• TEXT PASSAGE
□ □ □ □
#1
Right so yeah this is my first song i've ever written so take it easy on me. Its a little bit of a love song thing i have the music sorted its to go with a sort of fingure picked Goo Goo Dolls feel music. So yeah let me know what you think and give me some ideas of what i should name it as its unnamed at the moment.

V1
I wake up on my own
I find that your not there
I wonder what your doing
And if its me in your head

The words I never spoke
Loud enough to hear
My inaudible sound for you
I whisper past your ear

Chorus
I feel you next you me
Your lips against mine
I see your smile and I know were fine
I want you here with me girl
Safely in my arms
I never wanted you to leave
Me tonight

V2
It’s late and you call me
Just cus you know it makes me smile
It’s a long conversation
Just to say good night.

I wonder when next meet
So I can see your smile
Holding hands , feelin compleat
never letting go of whats mine.

Chorus
I feel you next you me
Your lips against my skin
I see your smile and the warmth from within
I want you here with me girl
Safely in my arms
I never wanted you to leave
Me tonight

V3
Your holding me close
as if you know how i feel
You whisper some words
to quiet to hear
I look at you and smile
You don’t know what to say
So you pull me closer
And kiss me the right way

Bridge
Under the moon light
We stopped there for a while
You pushed up against me
Couldn’t see your smile
Up into the wall
Were neither of us cared
I wish you knew
How I felt being there
You mean so much to me
Can’t live with the needs
I need you right now
I need you with me

Chorus
END
#2
Quote by JackFar


V1
I wake up on my own
and find that your not there
I wonder what your doing
And if its me in your head
I'd write 'and' instead of 'I' in the second line, just think it sounds better... and I'm really not sure whether 'there' and 'head' are supposed to rhyme but as long as it works ok when you sing it I guess the beginning is quite ok

The words I never spoke
Loud enough to hear
My inaudible sound for you
I whisper past your ear
these are my favourite four lines in the song, I think you could make something really great out of this... but somehow you seem to get lost and talk about something completely different than I would expect later on in the song...maybe I just don't get it but it seems incomplete to me... what are the words you never spoke? Anyway, "I whisper past you ear" sounds really cool

Chorus
I feel you next you me
Your lips against mine
I see your smile and I know were fine
I want you here with me girl
Safely in my arms
I never wanted you to leave
Me tonight
I don't like this too much somehow, I'm missing something to make it special... Flows ok in the first 5 lines and I guess the last two migth sound ok aswell if they're sung.... ok for a love song but too cheesy and not strong enough for me.

V2
It’s late and you call me
Just cus you know it makes me smile
It’s a long conversation
Just to say good night.
□ □ □ □
• JOB A
In the song thread, what kind of music does the writer say the lyrics are meant to go with?
• JOB B
Carry the song thread on from its last line.
None of the entries are needed.

• GIVEN RECORDS
□ □ □ □
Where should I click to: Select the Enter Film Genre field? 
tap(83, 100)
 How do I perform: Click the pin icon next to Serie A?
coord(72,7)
□ □ □ □
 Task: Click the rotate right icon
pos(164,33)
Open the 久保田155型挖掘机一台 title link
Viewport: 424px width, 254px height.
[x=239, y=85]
□ □ □ □
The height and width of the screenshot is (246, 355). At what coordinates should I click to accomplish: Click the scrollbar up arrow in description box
□ □ □ □
• TASK OUTPUT A
A finger-picked style with a Goo Goo Dolls feel.

• TASK OUTPUT B
bit too much 'just' there for my taste... but the thought's kinda cute

I wonder when next meet ?? is that correct grammar I don't get it
So I can see your smile
Holding hands , feelin complete
never letting go of whats mine.
all of this sounds wrong to me somehow... I feel kind of odd correcting your spelling since I'm not a native speaker ... by the way ...are you? If you are and all of this is actually correct then I'm really really sorry ....but yeah I think you have some strange twist in your grammar here (??)

Chorus
I feel you next you me
Your lips against my skin I like that little change
I see your smile and the warmth from within
I want you here with me girl
Safely in my arms
I never wanted you to leave
Me tonight

V3
You're holding me close
as if you know how i feel as if you knew?
You whisper some words
to quiet to hear this is not 100% correct either I don't think... to be heard... for me to hear... nah who care it's a song what do I know?
I look at you and smile
You don’t know what to say
So you pull me closer
And kiss me the right way

Bridge
Under the moon light moonlight's overrated if you ask me nothing a bit more exiting you can think of?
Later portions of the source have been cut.